Comment by ende

9 years ago

This is a very good point. I think many people are so caught up in bashing the hype train around big data and data science that they just casually dismiss these incredibly valid points. It's not necessarily about how big your data is right now, but how big your data will be in the very near future. Retooling then is often a lot more difficult than just tooling properly up front, so even if some Spark operations might seem to add unnecessary overhead right now the lower transition cost down the road is often worth it.

I think the point is if you really have big data then it makes sense, but many shops add huge cost and complexity to projects where simpler tools would be more than adequate.

  • It's the tooling, not the size of the data. Using "big data ecosystem" tools allows you to use all kinds of useful things like Airflow for pipeline processing, Presto to query the data, Spark for enrichment and machine learning etc... all of that without moving the data, which simplifies greatly metadata management which has to be done if you're serious about things like data provenance and quality.
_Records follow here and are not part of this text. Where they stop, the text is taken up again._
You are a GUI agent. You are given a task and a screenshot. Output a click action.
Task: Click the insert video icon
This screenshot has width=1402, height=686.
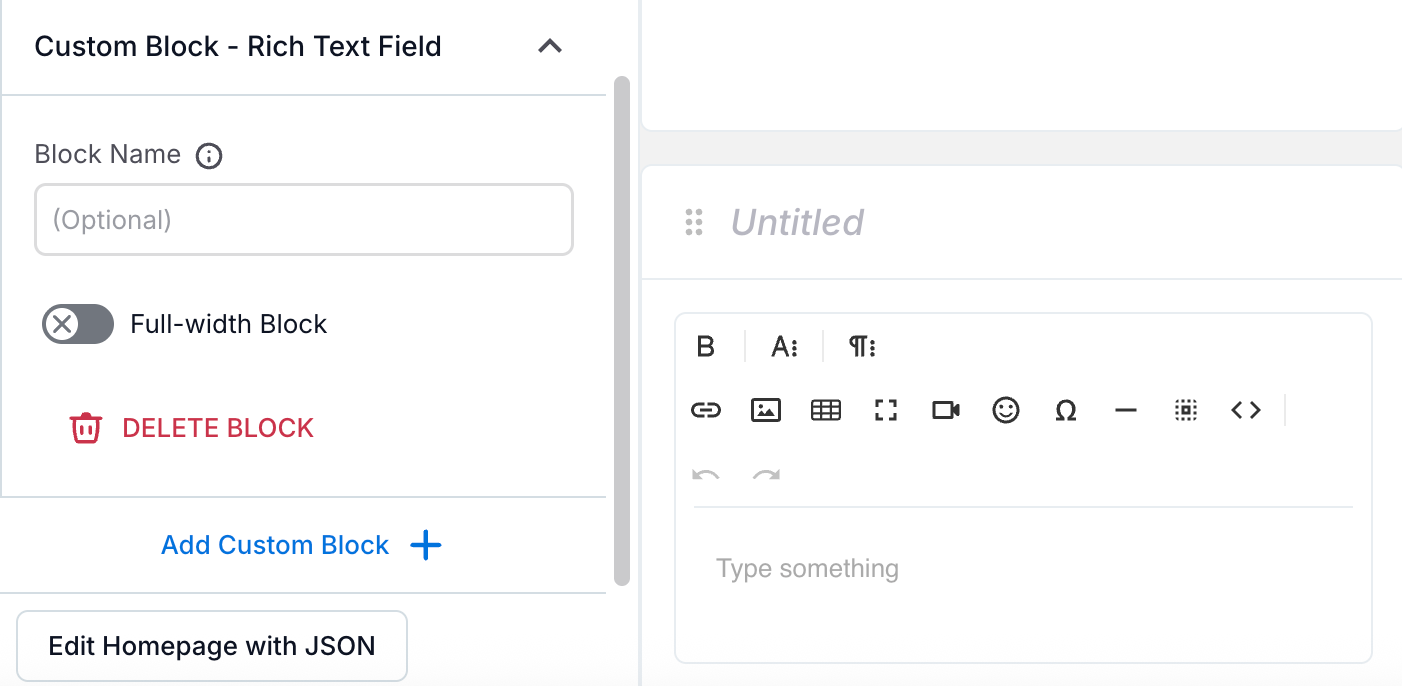946,410
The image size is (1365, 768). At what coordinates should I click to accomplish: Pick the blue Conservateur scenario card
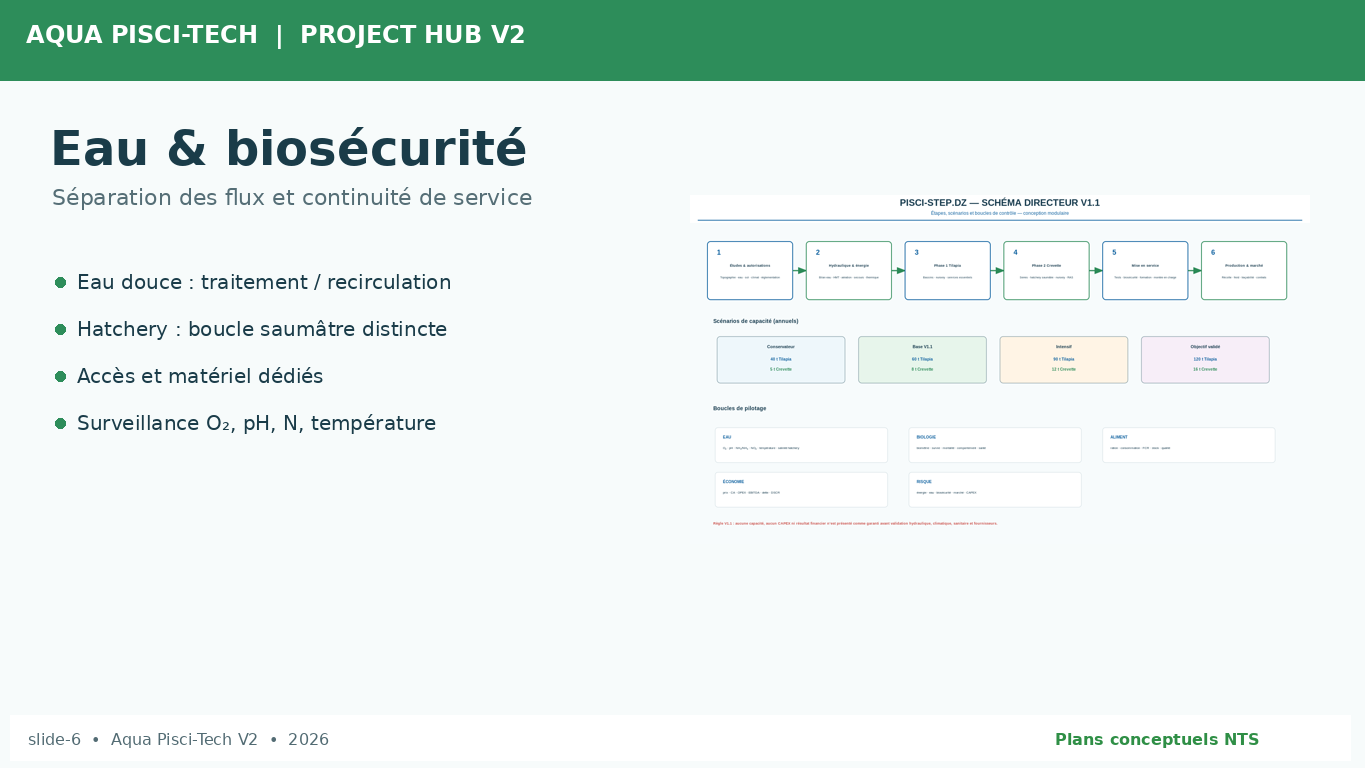point(781,360)
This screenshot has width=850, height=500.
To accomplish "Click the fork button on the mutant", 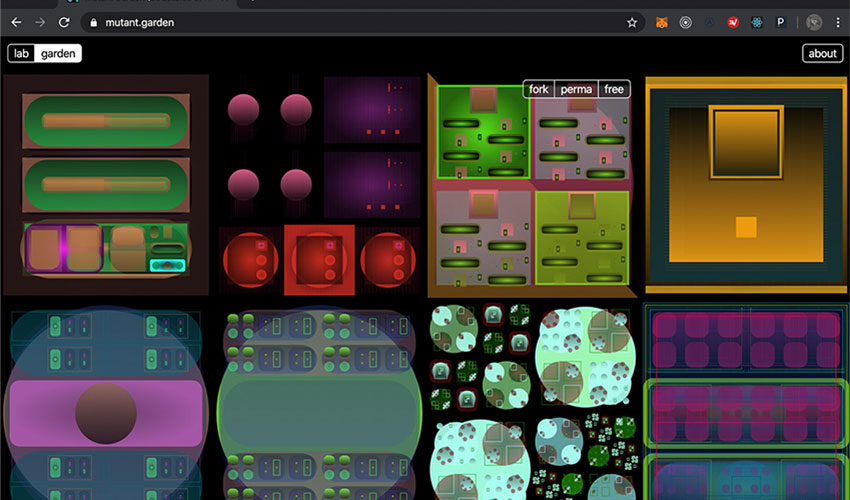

  • That's definitely true too. Being able to accurately assess whether that need will ever exist (or not) early on is invaluable.
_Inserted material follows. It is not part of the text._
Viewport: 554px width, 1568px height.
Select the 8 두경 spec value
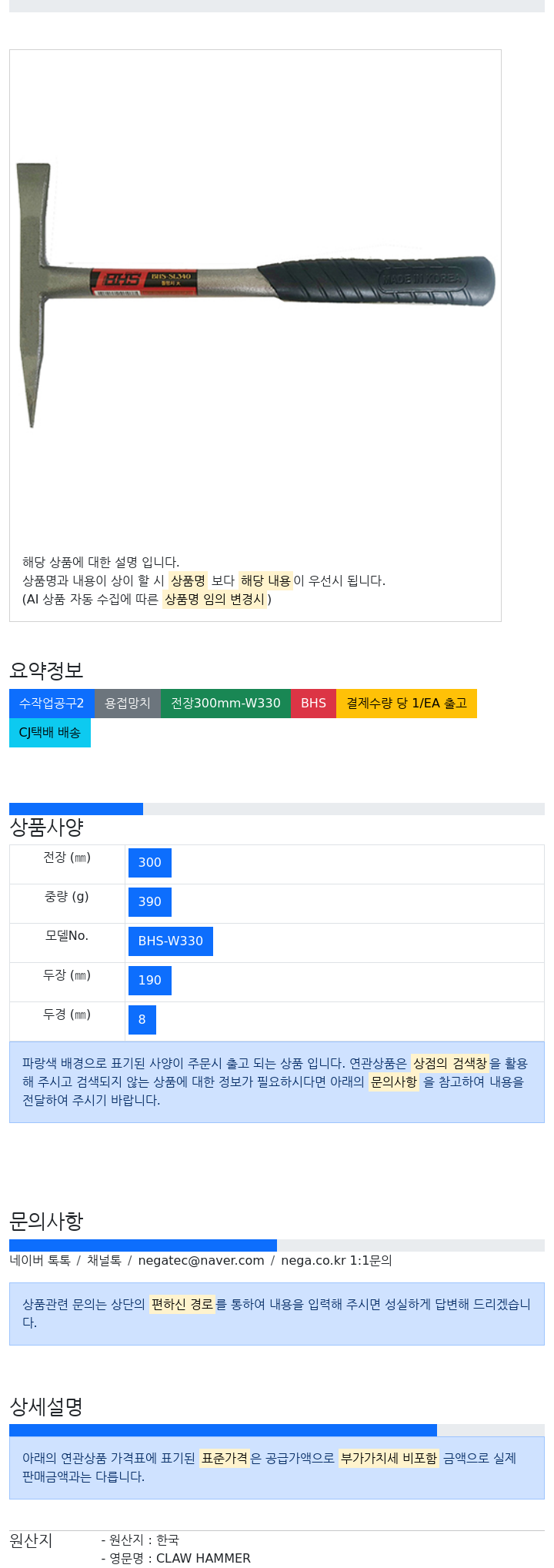142,1020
These are valid points, and I agree many underestimate the cost of retooling and infrastructure. However, I am working on a team of smart engineers, but shell scripting is new to them, much less learning a full Hadoop / spark setup and associated tools. Luckily, you can often have your cake and eat it too: https://apidocs.joyent.com/manta/example-line-count-by-exten... Super useful system so far, and my goal is to allow our team to learn some basic scripting techniques and then run them on our internal cloud using almost identical tooling. Plus things like simple Python scripts are really easy to teach, and with this infrastructure it can scale quickly!